Stapledon was a committed pacifist in 1914. Modern warfare, he thought, was “a glib surrender of one's moral responsibility to an authority that was not really fit to bear it.”59 Nevertheless, as a conscientious objector he served in the Friends’ Ambulance Unit in France and Belgium from July 1915 through the end of the war. In a published reflection on his wartime experiences, he wrote that as long as there was “a chance of serving those who nobly suffer through humanity's error[,] we cannot stay at home.” “Because of our oneness with humanity,” he convinced himself, “we dare not hold ourselves apart from the calamity.” Despite his personal opposition to violence, the French government awarded him the Croix de Guerre for bravery, the 1914–1915 Star Riband, and the Victory Riband.60 After the war, he returned home to pursue a doctorate in philosophy at the University of Liverpool. His thesis was the basis for his first book, A Modern Theory of Ethics (1929), an exhaustive study attempting to integrate biology, psychology, and modern ethics in light of the growing “disillusionment” he saw in postwar society. Following the breadth of his research, Stapledon held a variety of teaching posts in history, English literature, philosophy, and psychology, but he quickly abandoned the academy once his fiction writing could support him financially.

This did not take long. Though Stapledon never achieved the celebrity that Clarke would eventually acquire, by the mid-1930s he was one of the most prominent figures in science fiction and a central influence on literary contemporaries including H. P. Lovecraft, C. S. Lewis, and especially Clarke himself (figure 9). Stapledon's first four books were smash hits. Last and First Men (1930), Last Men in London (1932), Odd John (1935), and Star Maker (1937) inspired a generation of “future history” literature that anticipated the ascent and decline of human and alien civilizations on a cosmic scale.

It was Stapledon's status as a science-fiction author that brought members of the BIS into a packed room at the Charing Cross Road Art School in downtown London to hear him deliver a lengthy talk on the evening of October 9, 1948. His lecture asked simply: “Interplanetary Man?” In a fitting succession to Clarke's address two years before, the writer launched into a detailed analysis of the reasons human beings might wish to colonize other planetary bodies.

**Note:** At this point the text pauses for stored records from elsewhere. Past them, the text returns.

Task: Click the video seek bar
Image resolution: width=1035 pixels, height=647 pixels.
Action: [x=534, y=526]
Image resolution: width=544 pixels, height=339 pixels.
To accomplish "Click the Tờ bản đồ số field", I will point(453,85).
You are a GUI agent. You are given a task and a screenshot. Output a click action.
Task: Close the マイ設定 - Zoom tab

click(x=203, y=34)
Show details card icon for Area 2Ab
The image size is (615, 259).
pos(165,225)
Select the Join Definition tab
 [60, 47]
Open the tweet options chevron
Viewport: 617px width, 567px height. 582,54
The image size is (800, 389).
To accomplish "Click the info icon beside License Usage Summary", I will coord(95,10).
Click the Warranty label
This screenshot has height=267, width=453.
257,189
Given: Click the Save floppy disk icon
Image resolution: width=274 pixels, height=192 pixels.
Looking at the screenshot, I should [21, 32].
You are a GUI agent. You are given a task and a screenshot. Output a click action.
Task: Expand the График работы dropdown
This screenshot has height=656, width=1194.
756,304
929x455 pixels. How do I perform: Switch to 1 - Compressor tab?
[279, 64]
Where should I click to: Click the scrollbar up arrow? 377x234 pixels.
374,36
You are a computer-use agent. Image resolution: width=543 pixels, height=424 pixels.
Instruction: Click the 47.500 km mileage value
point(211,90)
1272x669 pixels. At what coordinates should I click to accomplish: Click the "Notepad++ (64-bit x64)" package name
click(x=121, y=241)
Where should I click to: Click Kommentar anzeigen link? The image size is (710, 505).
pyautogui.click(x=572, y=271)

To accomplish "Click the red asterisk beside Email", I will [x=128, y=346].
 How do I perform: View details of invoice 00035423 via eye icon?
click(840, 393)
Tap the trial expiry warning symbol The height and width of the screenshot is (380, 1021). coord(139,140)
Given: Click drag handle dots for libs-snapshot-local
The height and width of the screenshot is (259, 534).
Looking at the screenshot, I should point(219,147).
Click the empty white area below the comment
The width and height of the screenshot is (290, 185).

Stapledon proposed three possibilities. First, humanity would cull the vast mineral resources of other planets to advance its material wealth. Stapledon anticipated this would be a salutary development but warned of technology-induced hedonism and overabundance. Second, human beings might colonize space to achieve greater power, both over the environment and over each other. He predicted that the “rival imperialisms and ideologies” of Earth would extend to the cosmos, a process he envisioned destroying life on other planets. The third possibility—and the one about which Stapledon was most sanguine—was the gradual evolution of humankind, which implied making “the ‘most’ of man … the ‘best’ of him.”61 He hoped that in their quest to master nature through science, human beings might shed the “diseases of infancy”—parochialism, imperialism, selfishness, violence—to become mature, adult members of first, a global community, and eventually, an interplanetary one.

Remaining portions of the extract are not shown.